Под рукой у них обязательно был туго свернутый зонт и газета The Times, а их ноги в кожаных туфлях беспомощно пинали корни декоративных кустарников на подъездных дорожках.

Окей, я преувеличиваю, возможно, для комического эффекта, но не сильно. Число смертей от сердечных приступов правда было ошеломительным. Они «путешествовали» по всему миру, как великая волна поднятых рук и искаженных лиц на переполненном стадионе. Статистика начала расти на австралийских и американских берегах Тихого океана. Затем число смертельных случаев увеличилось в Соединенных Штатах, в конце 60-х перепрыгнув, как чума, на Британию и Западную Европу. Может быть, «чума» здесь вовсе и не метафора. Помню, как разговаривал с Джеймсом Ле Фану, врачом общей практики и автором книг о темах сырных и винных, как раз в то время, когда рейтинг сердечных приступов начал понижаться в Великобритании и повышаться в Восточной Европе. Увлеченно поедая чипсы из корнеплодов, окунутые во что-то полинасыщенное, Ле Фану ярился: «Вся эта фигня о жире и сердечных заболеваниях – типичный пример статистического совпадения без каких-либо доказательств взаимозависимости. А если вы посмотрите на реальные эпидемиологические данные, то, как болезнь распространялась географически, то увидите доказательства того, что в этом замешан какой-то вирус».

Вопросы для ответа:
1: Ответьте по отрывку о сердечных приступах:
(а) На каких берегах Тихого океана статистика смертей от сердечных приступов начала расти?
(б) Куда в конце 60-х перешло увеличение числа смертельных случаев из Соединенных Штатов?
(в) Что, по словам Ле Фану, замешано в распространении болезни?
2: Продолжите отрывок о сердечных приступах после его последнего предложения.
Следующие далее строки никак не связаны с отрывком о сердечных приступах.

Данные для проверки:

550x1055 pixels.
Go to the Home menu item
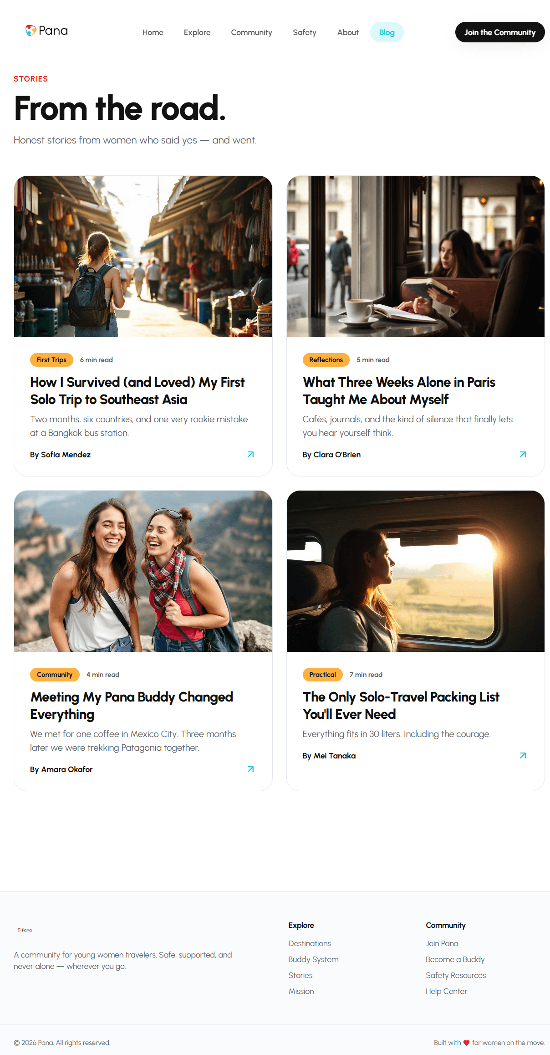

==

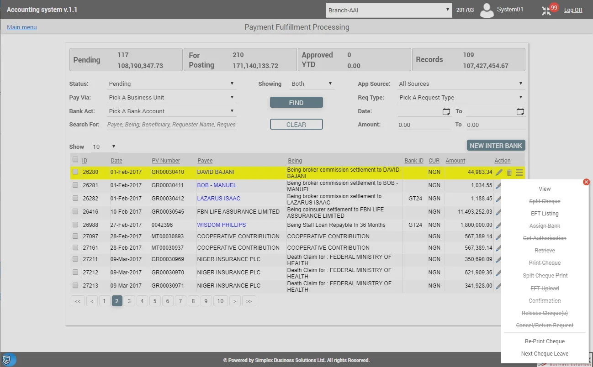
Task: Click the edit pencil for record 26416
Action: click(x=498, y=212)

==

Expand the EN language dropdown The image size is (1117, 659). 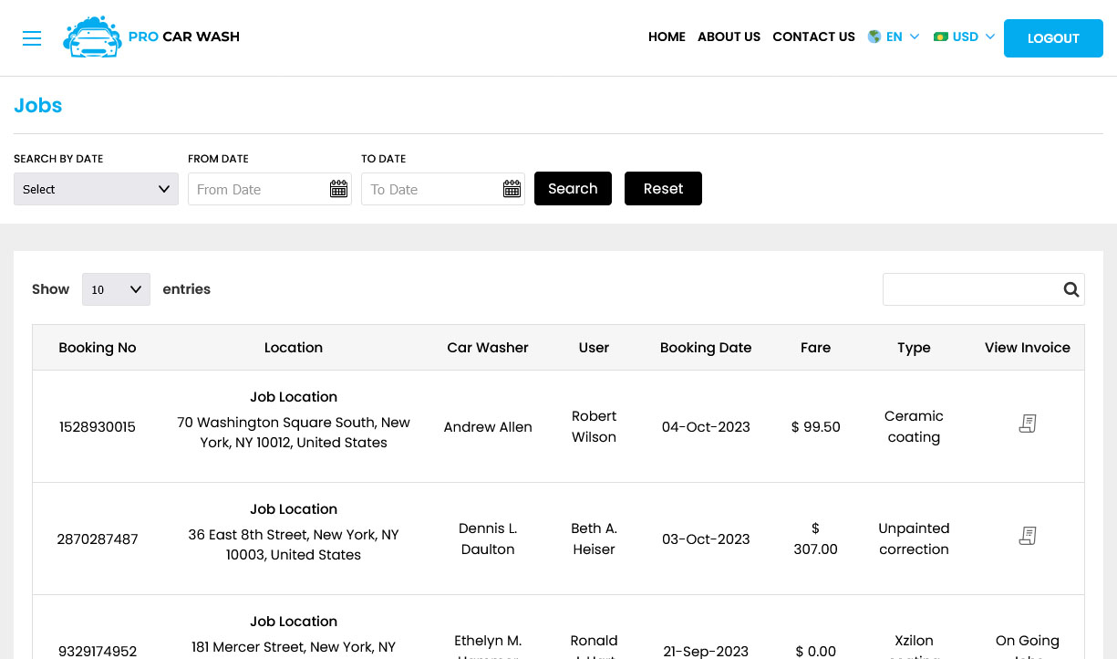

Решённые задания:
1:
(а) На австралийских и американских берегах.
(б) На Британию и Западную Европу.
(в) Какой-то вирус.

2:
Интригующая идея – как если бы вы узнали, что сицилийский десерт канноли, начиненный кремом, полезен для ваших забитых клапанов, – но больше о ней я нигде не слышал. В моем квартале уж точно не висят объявления от аптек, приглашающие мужчин за пятьдесят зайти и привиться от сердечного приступа. Зато я точно заметил, что появляется все больше новых трансплантаций, шунтов, абляций и других процедур, которые транслируют каждому из нас ритмично и настойчиво, что сердце – тот орган, который больше всего напоминает механизм: двухтактный моторчик, выжимающий по 60-100 ударов в минуту и заряжающий собой весь шаткий, странный сосуд человеческого существа. 

Самая первая пересадка сердца, осуществленная доктором Кристианом Барнардом в 1967 году в Южной Африке, была франкенштейновской отметкой моего детства. «Иппа дип-па-дация, моя операция!» (английская считалочка. – Esquire) – напевали мы во дворе, только это была не наша операция… тогда. Это была операция Луиса Вашкански, который прожил 18 долгих дней после того, как его грудную клетку разворотили, вытащили его остановившийся механизм и вложили другой, заведенный до совершенства.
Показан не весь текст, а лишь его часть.